Records in a dataset
"""
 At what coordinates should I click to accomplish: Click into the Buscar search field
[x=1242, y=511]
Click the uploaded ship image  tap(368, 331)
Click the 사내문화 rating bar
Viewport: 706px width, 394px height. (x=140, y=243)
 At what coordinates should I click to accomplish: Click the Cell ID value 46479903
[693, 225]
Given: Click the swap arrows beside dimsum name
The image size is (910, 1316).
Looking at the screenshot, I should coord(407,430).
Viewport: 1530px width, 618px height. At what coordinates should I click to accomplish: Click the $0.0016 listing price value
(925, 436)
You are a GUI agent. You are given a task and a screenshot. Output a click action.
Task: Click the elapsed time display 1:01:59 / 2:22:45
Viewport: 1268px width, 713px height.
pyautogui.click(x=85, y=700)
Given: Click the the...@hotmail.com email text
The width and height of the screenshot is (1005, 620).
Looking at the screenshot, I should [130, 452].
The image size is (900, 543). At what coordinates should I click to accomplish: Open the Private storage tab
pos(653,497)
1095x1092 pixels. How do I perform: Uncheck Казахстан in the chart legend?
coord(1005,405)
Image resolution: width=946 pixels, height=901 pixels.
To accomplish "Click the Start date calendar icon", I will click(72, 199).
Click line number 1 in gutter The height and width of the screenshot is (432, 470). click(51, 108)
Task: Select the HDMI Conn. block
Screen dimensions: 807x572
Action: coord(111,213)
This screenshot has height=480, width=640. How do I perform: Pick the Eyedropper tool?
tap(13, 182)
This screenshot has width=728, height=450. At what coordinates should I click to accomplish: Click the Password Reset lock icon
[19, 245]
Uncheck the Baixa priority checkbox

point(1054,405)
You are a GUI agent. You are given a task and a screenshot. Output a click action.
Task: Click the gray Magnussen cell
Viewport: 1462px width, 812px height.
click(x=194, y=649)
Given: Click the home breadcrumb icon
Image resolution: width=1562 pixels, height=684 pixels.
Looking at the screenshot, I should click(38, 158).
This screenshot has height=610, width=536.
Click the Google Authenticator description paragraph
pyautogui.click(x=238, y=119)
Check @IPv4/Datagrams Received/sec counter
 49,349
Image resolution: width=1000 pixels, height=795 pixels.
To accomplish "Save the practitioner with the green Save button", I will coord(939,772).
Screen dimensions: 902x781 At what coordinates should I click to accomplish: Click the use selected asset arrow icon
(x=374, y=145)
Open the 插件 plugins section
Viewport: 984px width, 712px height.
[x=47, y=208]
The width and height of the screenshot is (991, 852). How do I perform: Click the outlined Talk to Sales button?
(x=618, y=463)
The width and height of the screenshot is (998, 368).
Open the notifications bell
"""
Exercise prompt: Retype all of the data above with no changes.

Expected output:
 At what coordinates should I click to accomplish: Click into the Buscar search field
[x=1242, y=511]
Click the uploaded ship image  tap(368, 331)
Click the 사내문화 rating bar
Viewport: 706px width, 394px height. (x=140, y=243)
 At what coordinates should I click to accomplish: Click the Cell ID value 46479903
[693, 225]
Given: Click the swap arrows beside dimsum name
The image size is (910, 1316).
Looking at the screenshot, I should coord(407,430).
Viewport: 1530px width, 618px height. At what coordinates should I click to accomplish: Click the $0.0016 listing price value
(925, 436)
You are a GUI agent. You are given a task and a screenshot. Output a click action.
Task: Click the elapsed time display 1:01:59 / 2:22:45
Viewport: 1268px width, 713px height.
pyautogui.click(x=85, y=700)
Given: Click the the...@hotmail.com email text
The width and height of the screenshot is (1005, 620).
Looking at the screenshot, I should [130, 452].
The image size is (900, 543). At what coordinates should I click to accomplish: Open the Private storage tab
pos(653,497)
1095x1092 pixels. How do I perform: Uncheck Казахстан in the chart legend?
coord(1005,405)
Image resolution: width=946 pixels, height=901 pixels.
To accomplish "Click the Start date calendar icon", I will click(72, 199).
Click line number 1 in gutter The height and width of the screenshot is (432, 470). click(51, 108)
Task: Select the HDMI Conn. block
Screen dimensions: 807x572
Action: coord(111,213)
This screenshot has height=480, width=640. How do I perform: Pick the Eyedropper tool?
tap(13, 182)
This screenshot has width=728, height=450. At what coordinates should I click to accomplish: Click the Password Reset lock icon
[19, 245]
Uncheck the Baixa priority checkbox

point(1054,405)
You are a GUI agent. You are given a task and a screenshot. Output a click action.
Task: Click the gray Magnussen cell
Viewport: 1462px width, 812px height.
click(x=194, y=649)
Given: Click the home breadcrumb icon
Image resolution: width=1562 pixels, height=684 pixels.
Looking at the screenshot, I should click(38, 158).
This screenshot has height=610, width=536.
Click the Google Authenticator description paragraph
pyautogui.click(x=238, y=119)
Check @IPv4/Datagrams Received/sec counter
 49,349
Image resolution: width=1000 pixels, height=795 pixels.
To accomplish "Save the practitioner with the green Save button", I will coord(939,772).
Screen dimensions: 902x781 At what coordinates should I click to accomplish: Click the use selected asset arrow icon
(x=374, y=145)
Open the 插件 plugins section
Viewport: 984px width, 712px height.
[x=47, y=208]
The width and height of the screenshot is (991, 852). How do I perform: Click the outlined Talk to Sales button?
(x=618, y=463)
The width and height of the screenshot is (998, 368).
Open the notifications bell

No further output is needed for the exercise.